Sampling considerations when analyzing micrometric-sized particles in a liquid jet using laser induced breakdown spectroscopy

• Micrometric-sized particles in suspensions are analyzed using LIBS and a liquid jet.
• The evolution of the sampling volume is estimated as a function of laser energy.
• The sampling volume happens to saturate beyond a certain laser fluence.
• Its value was found much lower than the beam diameter times the jet thickness.
• Particles proved not to be entirely vaporized.

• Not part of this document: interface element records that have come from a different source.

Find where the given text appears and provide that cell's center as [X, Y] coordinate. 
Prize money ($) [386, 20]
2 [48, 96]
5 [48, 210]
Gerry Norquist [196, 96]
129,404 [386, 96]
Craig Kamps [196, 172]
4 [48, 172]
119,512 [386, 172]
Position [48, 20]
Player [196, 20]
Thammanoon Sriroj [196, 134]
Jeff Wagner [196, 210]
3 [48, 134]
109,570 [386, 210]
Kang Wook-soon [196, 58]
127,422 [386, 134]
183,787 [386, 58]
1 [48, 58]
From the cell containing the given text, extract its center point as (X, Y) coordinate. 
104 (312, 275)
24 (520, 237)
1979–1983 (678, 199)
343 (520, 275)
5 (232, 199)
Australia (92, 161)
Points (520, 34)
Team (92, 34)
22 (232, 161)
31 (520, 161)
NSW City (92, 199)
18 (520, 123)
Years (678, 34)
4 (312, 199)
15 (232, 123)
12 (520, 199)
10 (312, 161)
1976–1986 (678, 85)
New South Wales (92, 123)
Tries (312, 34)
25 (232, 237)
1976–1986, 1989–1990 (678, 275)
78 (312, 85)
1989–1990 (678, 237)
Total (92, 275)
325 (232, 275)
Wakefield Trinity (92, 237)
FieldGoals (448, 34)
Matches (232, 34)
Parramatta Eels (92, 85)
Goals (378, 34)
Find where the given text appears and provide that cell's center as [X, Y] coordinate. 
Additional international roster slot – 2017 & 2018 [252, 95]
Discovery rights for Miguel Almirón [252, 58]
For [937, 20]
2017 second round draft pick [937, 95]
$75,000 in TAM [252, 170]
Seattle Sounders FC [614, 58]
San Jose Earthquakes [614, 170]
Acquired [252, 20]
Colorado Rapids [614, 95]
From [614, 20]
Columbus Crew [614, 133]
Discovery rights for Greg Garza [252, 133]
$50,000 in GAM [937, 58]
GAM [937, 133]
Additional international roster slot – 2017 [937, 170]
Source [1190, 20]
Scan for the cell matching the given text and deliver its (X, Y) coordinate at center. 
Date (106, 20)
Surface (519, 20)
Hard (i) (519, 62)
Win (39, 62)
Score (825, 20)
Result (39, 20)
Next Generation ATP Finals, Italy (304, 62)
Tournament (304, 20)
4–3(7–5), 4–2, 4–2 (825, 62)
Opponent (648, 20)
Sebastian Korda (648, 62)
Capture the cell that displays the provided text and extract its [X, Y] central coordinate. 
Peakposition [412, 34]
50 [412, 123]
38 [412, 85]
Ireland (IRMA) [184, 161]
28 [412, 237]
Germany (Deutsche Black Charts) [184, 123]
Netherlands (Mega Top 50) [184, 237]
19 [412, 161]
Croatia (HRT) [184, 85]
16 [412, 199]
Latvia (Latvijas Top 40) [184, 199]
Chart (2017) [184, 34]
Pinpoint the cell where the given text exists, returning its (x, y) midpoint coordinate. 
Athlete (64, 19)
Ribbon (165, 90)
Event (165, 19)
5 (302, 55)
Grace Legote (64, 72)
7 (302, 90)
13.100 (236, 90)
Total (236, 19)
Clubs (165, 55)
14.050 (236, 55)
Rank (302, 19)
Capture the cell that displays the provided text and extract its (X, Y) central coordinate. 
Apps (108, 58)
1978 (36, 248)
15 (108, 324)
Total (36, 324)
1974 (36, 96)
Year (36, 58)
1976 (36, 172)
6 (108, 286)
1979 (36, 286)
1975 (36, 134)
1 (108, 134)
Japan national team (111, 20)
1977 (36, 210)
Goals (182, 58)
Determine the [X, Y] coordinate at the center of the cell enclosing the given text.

Pollution of water is a matter of concern all over the earth. Particles are known to play an important role in the transportation of pollutants in this medium. In addition, the emergence of new materials such as NOAA (Nano-Objects, their Aggregates and their Agglomerates) emphasizes the need to develop adapted instruments for their detection. Surveillance of pollutants in particulate form in waste waters in industries involved in nanoparticle manufacturing and processing is a telling example of possible applications of such instrumental development. The LIBS (laser-induced breakdown spectroscopy) technique coupled with the liquid jet as sampling mode for suspensions was deemed as a potential candidate for on-line and real time monitoring.With the final aim in view to obtain the best detection limits, the interaction of nanosecond laser pulses with the liquid jet was examined. The evolution of the volume sampled by laser pulses was estimated as a function of the laser energy applying conditional analysis when analyzing a suspension of micrometric-sized particles of borosilicate glass. An estimation of the sampled depth was made. Along with the estimation of the sampled volume, the evolution of the SNR (signal to noise ratio) as a function of the laser energy was investigated as well. Eventually, the laser energy and the corresponding fluence optimizing both the sampling volume and the SNR were determined. The obtained results highlight intrinsic limitations of the liquid jet sampling mode when using 532 nm nanosecond laser pulses with suspensions.